I have a large collection of found photographs and they fascinate me because, while supposedly permanent records, the identity of their subjects and the associated memories have often been lost. So, what are they permanent records of – lost memories? Also, in printmaking there is an echo of the repetitive nature of photographic production: a unique moment that can be reproduced many times.
I work in monotype and occasionally in etching and plate lithography. I love to experiment in the studio and monotype is a wonderfully spontaneous medium for exploration. The scope for texture and mark-making is infinite – every time I make a monotype I discover something new. Sometimes I get so caught up in the process that I forget what I was originally supposed to be doing.
What are you working on at the moment?
I am working on an artist book. It is a small pocket book with six images tucked into the pockets. The images are a mixture of monotypes and photographs reproduced as plate lithographs. The inspiration behind the book is twofold; a set of photographs of an unknown Russian child, and a quote by the poet Anna Akhmatova.
Where do you get your inspiration from?
I love looking at very early photography and am particularly drawn to Daguerrotypes where the plates have been partially eroded by time.
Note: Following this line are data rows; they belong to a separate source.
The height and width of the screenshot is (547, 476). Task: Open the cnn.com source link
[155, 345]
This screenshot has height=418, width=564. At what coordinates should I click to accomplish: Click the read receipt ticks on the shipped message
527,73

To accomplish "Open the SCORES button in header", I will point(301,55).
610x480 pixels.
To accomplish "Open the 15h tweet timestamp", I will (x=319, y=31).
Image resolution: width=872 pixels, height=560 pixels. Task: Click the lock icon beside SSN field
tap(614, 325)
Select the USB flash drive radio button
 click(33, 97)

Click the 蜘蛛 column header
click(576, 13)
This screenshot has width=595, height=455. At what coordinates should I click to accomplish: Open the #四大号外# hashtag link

There is something so poignant about these ghostly images.
What is your favourite piece of printmaking?
I don’t have a favourite print – that’s too difficult a question, but – off the top of my head – I love the work of Susan Derges, Victoria Ahrens, Hiroshi Senju, Callum Innes and Susie Wilson, to name a few.
Tell us about what you do when you are not making art?
Work-wise, I take on paper conservation and box-making commissions, particularly for book collectors, but you’ll also see me in the studio from time to time on duty as a technician.
To relax, I love making books for friends. I’m also an avid reader, walker and cinema enthusiast; I love a good art house film, the more obscure and esoteric, the better.
Also, I have three children. One is still at home, the other two live in London. I try to see them as often as possible, if I don’t I start getting a bit twitchy – I’m not sure how they feel.
How long have you been a member for?
I joined the studio about 7 years ago, although it took a couple of years for me to become a regular.
What’s your favourite memory at Edinburgh Printmakers?
There isn’t one particular moment that stands out but, in the early days here it was the gradual realisation of what a friendly and supportive place this is. It’s also a place where I can indulge my inner print-making geek and no-one minds, maybe, they even get what I’m talking about….
What do you think of the new studio at Castle Mills.
I love the new studio, it’s a wonderfully light, airy space and a pleasure to work in. The building is outstanding, but EP is really about the fellow members and technicians. They make the place what it is.
Is there anything else you would like to share?
the Utopia:What’s Yours exhibition in Kirkcudbright, again with the SSA.
This spring I’ll be taking part in a show celebrating printmakers who make artist books in
Colorado, as part of Mo’Print Denver.